Chroniques du vieux moulin - Tome 4 : Jusqu'à ce que la mort nous sépare
Chapitre quatre-vingt-cinquième
Si Castel-à-bois avait perdu son allure de forteresse nordique, elle n’avait jamais autant regorgé de vie. Les membres de l’ancien peuple s’y entassaient, chaque jour plus nombreux.

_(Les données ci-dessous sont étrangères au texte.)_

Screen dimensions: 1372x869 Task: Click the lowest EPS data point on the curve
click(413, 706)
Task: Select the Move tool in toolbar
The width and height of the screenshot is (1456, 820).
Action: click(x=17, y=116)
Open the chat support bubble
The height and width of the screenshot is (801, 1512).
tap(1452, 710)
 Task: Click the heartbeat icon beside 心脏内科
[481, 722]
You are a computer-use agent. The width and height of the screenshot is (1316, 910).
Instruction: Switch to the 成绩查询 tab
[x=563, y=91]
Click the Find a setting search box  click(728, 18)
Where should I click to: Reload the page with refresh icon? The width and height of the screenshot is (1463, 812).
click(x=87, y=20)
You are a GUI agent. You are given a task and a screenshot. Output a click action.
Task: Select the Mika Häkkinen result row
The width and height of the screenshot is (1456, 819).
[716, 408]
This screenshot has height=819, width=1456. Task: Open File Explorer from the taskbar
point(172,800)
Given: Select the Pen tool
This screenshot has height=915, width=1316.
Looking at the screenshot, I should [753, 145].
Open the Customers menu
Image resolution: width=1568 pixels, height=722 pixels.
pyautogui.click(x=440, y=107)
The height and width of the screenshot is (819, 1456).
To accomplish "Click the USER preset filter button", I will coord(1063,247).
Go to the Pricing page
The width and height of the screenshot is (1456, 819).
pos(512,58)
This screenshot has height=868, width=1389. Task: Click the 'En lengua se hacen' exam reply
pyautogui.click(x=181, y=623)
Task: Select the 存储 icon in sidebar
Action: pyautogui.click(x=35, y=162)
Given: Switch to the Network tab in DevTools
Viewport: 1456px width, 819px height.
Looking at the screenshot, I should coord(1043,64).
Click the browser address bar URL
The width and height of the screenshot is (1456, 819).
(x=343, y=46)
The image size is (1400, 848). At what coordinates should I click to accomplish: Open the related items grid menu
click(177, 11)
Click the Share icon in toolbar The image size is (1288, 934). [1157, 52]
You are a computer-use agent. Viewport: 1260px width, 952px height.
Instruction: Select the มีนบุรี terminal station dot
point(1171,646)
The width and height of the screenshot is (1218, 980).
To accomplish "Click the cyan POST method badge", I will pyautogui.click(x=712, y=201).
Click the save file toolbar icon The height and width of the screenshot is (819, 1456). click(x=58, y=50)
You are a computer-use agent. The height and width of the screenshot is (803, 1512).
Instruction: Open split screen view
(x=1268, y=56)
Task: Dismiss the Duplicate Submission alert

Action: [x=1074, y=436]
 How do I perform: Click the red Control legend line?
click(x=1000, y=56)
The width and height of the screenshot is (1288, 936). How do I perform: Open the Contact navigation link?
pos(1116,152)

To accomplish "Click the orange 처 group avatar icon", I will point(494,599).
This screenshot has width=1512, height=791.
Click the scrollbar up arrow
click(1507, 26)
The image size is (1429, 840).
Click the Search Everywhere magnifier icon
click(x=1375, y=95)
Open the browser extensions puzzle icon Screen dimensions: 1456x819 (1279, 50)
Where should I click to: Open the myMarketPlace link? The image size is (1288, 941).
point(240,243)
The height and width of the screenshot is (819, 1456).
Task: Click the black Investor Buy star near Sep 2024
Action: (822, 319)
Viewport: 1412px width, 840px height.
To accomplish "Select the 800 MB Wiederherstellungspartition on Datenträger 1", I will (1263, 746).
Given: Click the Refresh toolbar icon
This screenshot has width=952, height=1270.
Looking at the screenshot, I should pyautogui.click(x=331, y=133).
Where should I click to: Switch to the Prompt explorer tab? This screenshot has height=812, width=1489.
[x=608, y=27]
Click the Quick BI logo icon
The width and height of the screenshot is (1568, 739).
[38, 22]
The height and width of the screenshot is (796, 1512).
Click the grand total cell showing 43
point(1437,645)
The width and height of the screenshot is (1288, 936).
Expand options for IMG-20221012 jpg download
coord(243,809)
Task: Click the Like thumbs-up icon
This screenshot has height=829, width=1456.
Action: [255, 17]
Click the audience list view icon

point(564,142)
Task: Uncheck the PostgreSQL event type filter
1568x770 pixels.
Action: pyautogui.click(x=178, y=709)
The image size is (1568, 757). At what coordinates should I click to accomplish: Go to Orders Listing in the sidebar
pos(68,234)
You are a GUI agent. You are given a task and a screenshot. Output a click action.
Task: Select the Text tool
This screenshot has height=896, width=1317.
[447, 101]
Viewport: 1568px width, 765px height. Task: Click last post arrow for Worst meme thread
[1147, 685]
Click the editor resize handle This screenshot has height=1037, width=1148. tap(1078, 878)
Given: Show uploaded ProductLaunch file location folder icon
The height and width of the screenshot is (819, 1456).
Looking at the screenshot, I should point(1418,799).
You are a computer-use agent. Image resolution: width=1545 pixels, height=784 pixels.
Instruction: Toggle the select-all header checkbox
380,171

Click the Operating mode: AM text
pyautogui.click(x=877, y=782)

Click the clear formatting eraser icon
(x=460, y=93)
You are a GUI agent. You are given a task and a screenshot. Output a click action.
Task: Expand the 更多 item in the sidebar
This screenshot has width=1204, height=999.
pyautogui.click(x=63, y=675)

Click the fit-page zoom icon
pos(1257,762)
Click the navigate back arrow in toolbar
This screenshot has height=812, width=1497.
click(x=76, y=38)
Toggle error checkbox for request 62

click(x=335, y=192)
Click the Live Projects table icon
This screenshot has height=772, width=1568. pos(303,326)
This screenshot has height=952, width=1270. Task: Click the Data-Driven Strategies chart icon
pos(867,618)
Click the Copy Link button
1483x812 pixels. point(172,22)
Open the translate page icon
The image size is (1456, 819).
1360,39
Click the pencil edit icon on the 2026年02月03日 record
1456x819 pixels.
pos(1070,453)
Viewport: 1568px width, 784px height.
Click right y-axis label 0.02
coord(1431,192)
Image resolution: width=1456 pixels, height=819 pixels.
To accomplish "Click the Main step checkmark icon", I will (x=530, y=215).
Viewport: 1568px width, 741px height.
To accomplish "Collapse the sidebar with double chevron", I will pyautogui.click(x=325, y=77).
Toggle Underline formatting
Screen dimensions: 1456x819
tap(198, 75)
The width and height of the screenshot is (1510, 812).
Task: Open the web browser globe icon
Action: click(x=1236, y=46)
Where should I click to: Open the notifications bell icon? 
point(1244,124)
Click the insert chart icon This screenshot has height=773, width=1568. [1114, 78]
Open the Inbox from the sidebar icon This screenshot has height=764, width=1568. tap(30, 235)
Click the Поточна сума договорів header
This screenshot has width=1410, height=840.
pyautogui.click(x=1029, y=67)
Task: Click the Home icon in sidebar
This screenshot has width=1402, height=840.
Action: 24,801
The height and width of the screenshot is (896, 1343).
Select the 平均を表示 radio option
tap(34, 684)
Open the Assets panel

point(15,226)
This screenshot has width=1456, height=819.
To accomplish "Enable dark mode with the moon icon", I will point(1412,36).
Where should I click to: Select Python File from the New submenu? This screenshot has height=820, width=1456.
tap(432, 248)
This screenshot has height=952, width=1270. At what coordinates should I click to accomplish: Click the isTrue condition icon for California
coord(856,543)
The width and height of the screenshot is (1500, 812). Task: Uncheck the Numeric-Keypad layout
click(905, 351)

Ayzebel y avait mené les survivants de la bataille de Hautesherbes, et ils s’y étaient terrés dans l’espérance folle que Sylvert ne lance pas contre eux d’assaut décisif. Le temps s’était alors figé, dans l’attente angoissée de la mort. Certains n’avaient pas perdu espoir et organisaient au mieux rondes et tours de garde, mais la plupart des paysans se contentaient de vivoter, léchant leurs blessures comme une harde de sangliers craignant la traque des chasseurs.
Dans les jours qui avaient suivi leur retraite, de nombreux nouveaux venus s’étaient présentés à leur porte. Chaque fois, Ayzebel pensait que leur fin approchait, montée sur de lourds destriers et l’épée en main. En définitive, il s’était toujours agi de membres de l’ancien peuple, comme eux, qui venaient chercher refuge dans la forteresse. À mesure que les villages alliés à Daogan apprenaient sa défaite, ils prenaient peur de subir le courroux aristocrate et fuyaient vers Castel-à-bois.
Les réserves de nourriture tombèrent rapidement, tandis que les tensions grimpèrent. La situation dérivait peu à peu vers l’implosion, alors qu’aucun ennemi n’avait encore été aperçu. Seule Ayzebel, qui avait naturellement été choisie comme chef, aurait pu sortir son peuple de ce marasme. Les plus clairvoyants prenaient conscience des difficultés et tentaient de faire réagir la jeune femme, mais celle-ci demeurait enfermée dans le vieux moulin.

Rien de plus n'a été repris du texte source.